PROVIDED RECORDS
>>>>>
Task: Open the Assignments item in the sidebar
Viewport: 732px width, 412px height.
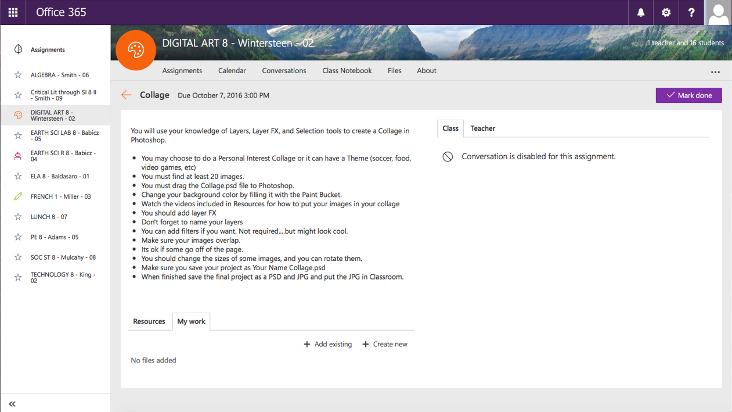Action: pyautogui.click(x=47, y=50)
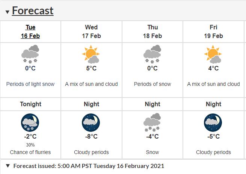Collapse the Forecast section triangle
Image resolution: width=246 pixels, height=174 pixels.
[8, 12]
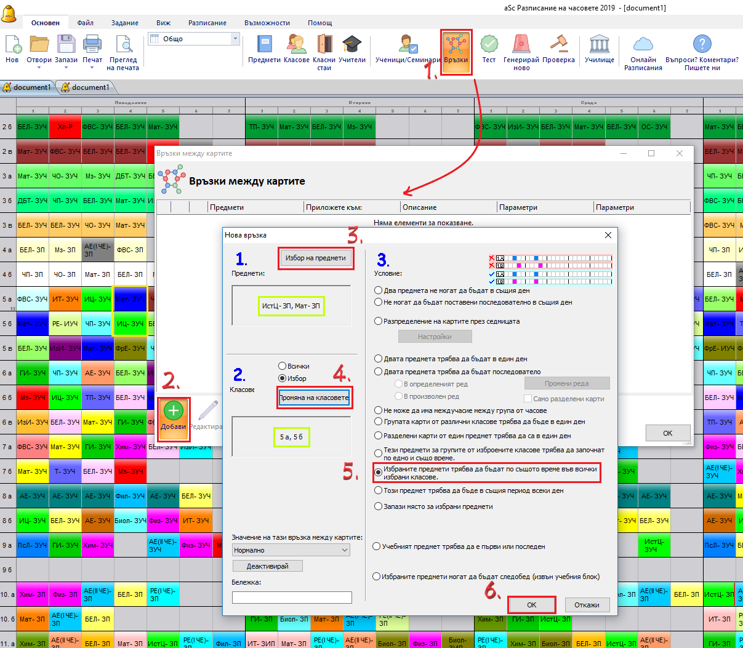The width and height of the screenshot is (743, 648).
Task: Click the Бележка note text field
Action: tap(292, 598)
<<<<<
TASK TO CARRY OUT
Write out the entries again word for word. Do not include the pictures.

ANSWER SECTION
Task: Open the Assignments item in the sidebar
Viewport: 732px width, 412px height.
Action: pyautogui.click(x=47, y=50)
Collapse the Forecast section triangle
Image resolution: width=246 pixels, height=174 pixels.
[8, 12]
The width and height of the screenshot is (743, 648).
Task: Click the Бележка note text field
Action: tap(292, 598)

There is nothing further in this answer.